Rimane dunque l'«indultino» (sospensione condizionata della pena) incardinato nel testo Pisapia-Buemi che prevede di varare con una maggioranza semplice uno sconto di pena di tre anni per tutti i detenuti se, una volta usciti, riescono a rigare dritto per cinque anni.
Troppo per la Lega e per An. E troppo anche per i Ds e la Margherita che vorrebbero evitare una sorta di indulto mascherato. Così, il relatore Enrico Buemi (Sdi) porterà oggi in commissione Giustizia un nuovo testo che prevede molti paletti: lo sconto sarà di due anni; esce chi ha già scontato metà pena; obbligo di firma e di risiedere in un comune diverso da quello nel quale è stato compiuto il reato; esclusi i reati di mafia, terrorismo, omicidio, sequestro, traffico di stupefacenti. E Buemi azzarda che il testo potrebbe essere varato entro Natale in modo da consegnarlo alla conferenza dei capigruppo presieduta da Casini per farlo calendarizzare in Aula nella seconda metà di gennaio.

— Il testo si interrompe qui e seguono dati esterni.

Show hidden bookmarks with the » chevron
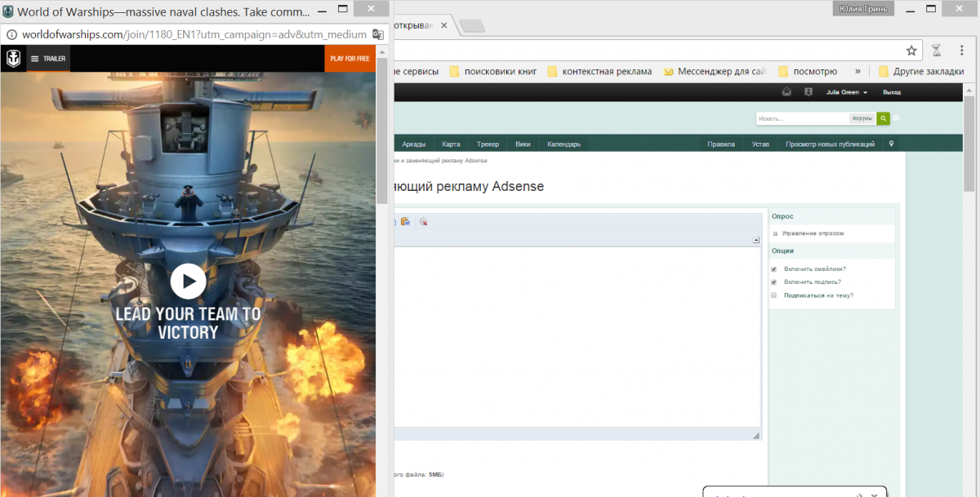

La sortita di Castelli fa ben sperare anche Giuliano Pisapia (Prc) che però non rinuncia a stuzzicare il ministro: «Varando una sorta di amnistia per i reati tributari per il governo diventa difficile opporsi all'indulto». E anche Violante non risparmia frecciate: «Il ministro Castelli non sa, non è la sua materia. Per altro non è una sua colpa, se mi facessero fare l'idraulico farei gli stessi disastri che lui fa nel campo della giustizia». E la risposta dell'ingegner Castelli non si fa attendere: «Sappia, Violante, che diventare ingegnere non è facile. Non è un titolo di second'ordine...Quando poi il presidente del suo stesso partito, D'Alema, non è neanche laureato».